SOURCE:

Movie Review: A Real Pain

a real pain

Strange as it may sound, Holocaust tourism is a real thing. About 15 years ago, I was going to Berlin on business and I thought I would spend a few days afterward to go visit my grandparents’ hometown in southern Poland. As it’s located not too far from Auschwitz-Birkenau, I thought I would visit the concentration camps too, as I had never been there. I contacted my brother who lives less than four hours away from Poland by plane to see if he wanted to join me on this pilgrimage of sorts but he wasn’t interested. He only likes looking forward, not backward. I, however, take a different approach. If you don’t know where you came from, how do you know where you’re going? My grandparents, when they did speak of the “Old Country”, as they called it, which wasn’t very often, it was only in the most disparaging of terms. They left there in the 1920s, well before the horrors of the Holocaust began, but they could already see the writing on the wall. Most of their family members, however, were less visionary or perhaps less risk-taking, and they perished in the gas chambers of Treblinka in 1942. Except for my great-grandmother who was executed by a Nazi soldier in her yard for not leaving her home when the deportation order came, only two cousins who were neither too young nor too old to be of use to the Nazis were sent to Auschwitz-Birkenau where one later died. Is it any wonder then that my grandparents spoke so badly of the place? The trauma of knowing that they lived in safety and security while their family died so tragically was something they never got over. I’m sure some of their pain filtered down to my mother and, who knows, maybe it affected my brother and me, the third generation, in some way too.

REQUIREMENT 1: Locate every line of the listing below that contains the word "will", treating uppercase and lowercase letters as distinct, and copy each such line.

[Target pointing data]
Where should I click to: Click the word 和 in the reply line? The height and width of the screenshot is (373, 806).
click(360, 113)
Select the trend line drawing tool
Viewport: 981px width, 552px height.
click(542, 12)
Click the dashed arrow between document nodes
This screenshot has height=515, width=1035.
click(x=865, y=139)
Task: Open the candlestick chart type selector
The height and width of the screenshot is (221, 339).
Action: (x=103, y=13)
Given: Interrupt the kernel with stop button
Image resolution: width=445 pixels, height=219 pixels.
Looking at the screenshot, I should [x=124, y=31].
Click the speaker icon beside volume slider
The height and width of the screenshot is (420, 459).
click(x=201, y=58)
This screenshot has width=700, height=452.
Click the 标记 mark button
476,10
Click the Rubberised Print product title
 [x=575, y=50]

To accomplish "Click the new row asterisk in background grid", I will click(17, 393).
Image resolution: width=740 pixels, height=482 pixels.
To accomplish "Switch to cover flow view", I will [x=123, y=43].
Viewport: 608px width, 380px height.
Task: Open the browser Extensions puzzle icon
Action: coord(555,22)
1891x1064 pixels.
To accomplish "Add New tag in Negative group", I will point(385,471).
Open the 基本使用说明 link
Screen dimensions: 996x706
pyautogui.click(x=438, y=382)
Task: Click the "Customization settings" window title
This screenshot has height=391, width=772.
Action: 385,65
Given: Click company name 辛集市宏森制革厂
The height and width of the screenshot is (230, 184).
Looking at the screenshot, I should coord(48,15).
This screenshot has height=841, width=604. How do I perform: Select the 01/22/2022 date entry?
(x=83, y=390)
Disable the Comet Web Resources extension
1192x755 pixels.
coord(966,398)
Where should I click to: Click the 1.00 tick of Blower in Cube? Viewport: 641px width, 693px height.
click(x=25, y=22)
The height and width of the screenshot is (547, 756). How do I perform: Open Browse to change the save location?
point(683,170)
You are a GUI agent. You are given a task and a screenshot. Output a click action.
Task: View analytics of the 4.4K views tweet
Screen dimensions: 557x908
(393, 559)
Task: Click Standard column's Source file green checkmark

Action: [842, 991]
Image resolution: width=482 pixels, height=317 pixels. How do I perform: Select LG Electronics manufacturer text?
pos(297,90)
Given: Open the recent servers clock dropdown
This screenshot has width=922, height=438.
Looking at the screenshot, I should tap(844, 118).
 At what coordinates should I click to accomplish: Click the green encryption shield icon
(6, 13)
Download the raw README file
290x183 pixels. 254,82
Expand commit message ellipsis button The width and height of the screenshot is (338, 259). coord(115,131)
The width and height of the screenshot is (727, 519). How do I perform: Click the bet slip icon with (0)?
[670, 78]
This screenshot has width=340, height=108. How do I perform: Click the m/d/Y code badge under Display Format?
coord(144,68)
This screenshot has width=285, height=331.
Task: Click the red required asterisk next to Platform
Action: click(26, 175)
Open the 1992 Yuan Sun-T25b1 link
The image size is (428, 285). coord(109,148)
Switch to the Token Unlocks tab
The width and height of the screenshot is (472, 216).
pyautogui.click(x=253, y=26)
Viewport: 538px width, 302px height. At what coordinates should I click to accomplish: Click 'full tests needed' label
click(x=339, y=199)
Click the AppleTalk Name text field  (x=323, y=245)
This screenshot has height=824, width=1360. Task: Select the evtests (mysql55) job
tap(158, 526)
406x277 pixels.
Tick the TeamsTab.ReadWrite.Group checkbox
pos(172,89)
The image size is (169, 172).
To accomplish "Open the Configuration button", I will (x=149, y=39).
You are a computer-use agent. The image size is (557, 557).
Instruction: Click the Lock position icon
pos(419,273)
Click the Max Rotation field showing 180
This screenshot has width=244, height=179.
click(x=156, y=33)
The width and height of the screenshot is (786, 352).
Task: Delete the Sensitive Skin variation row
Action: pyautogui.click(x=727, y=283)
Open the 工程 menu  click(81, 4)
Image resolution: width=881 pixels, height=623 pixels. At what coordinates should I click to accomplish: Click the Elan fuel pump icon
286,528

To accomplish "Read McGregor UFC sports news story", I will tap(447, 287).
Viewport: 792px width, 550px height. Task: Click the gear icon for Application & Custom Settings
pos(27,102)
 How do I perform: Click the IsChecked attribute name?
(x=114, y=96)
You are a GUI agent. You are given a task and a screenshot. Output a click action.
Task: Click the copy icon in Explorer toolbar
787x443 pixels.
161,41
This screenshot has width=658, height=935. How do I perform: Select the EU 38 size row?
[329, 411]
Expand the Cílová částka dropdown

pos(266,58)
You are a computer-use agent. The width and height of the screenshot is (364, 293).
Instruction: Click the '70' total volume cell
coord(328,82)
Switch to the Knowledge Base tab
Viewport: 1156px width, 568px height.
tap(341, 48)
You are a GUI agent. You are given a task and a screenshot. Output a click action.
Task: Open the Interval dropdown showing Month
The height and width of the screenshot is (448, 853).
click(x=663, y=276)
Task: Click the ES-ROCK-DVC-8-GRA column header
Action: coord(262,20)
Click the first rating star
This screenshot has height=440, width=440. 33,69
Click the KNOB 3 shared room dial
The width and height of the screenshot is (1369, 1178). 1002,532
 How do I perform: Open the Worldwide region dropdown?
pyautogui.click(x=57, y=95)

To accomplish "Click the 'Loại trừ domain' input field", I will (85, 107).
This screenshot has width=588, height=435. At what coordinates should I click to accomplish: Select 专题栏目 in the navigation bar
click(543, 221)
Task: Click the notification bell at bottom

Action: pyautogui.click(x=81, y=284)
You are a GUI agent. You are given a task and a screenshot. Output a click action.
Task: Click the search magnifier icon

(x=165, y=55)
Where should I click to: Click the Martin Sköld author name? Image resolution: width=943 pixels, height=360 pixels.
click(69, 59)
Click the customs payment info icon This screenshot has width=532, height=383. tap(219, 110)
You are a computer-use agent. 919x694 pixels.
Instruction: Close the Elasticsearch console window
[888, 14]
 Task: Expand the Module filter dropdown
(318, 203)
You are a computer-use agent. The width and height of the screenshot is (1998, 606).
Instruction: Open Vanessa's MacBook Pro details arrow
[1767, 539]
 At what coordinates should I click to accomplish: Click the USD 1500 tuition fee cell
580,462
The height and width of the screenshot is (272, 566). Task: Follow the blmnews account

REQUIREMENT 2: According to the review, why did the writer's brother decline to join the trip to Poland?

WRITTEN RESPONSE 1:
To accomplish "Click the new row asterisk in background grid", I will click(17, 393).
To accomplish "Switch to cover flow view", I will [x=123, y=43].
To accomplish "Add New tag in Negative group", I will point(385,471).
To accomplish "Open the Configuration button", I will (x=149, y=39).
To accomplish "Read McGregor UFC sports news story", I will tap(447, 287).
To accomplish "Click the 'Loại trừ domain' input field", I will (85, 107).

WRITTEN RESPONSE 2: He declined because he only likes looking forward, not backward.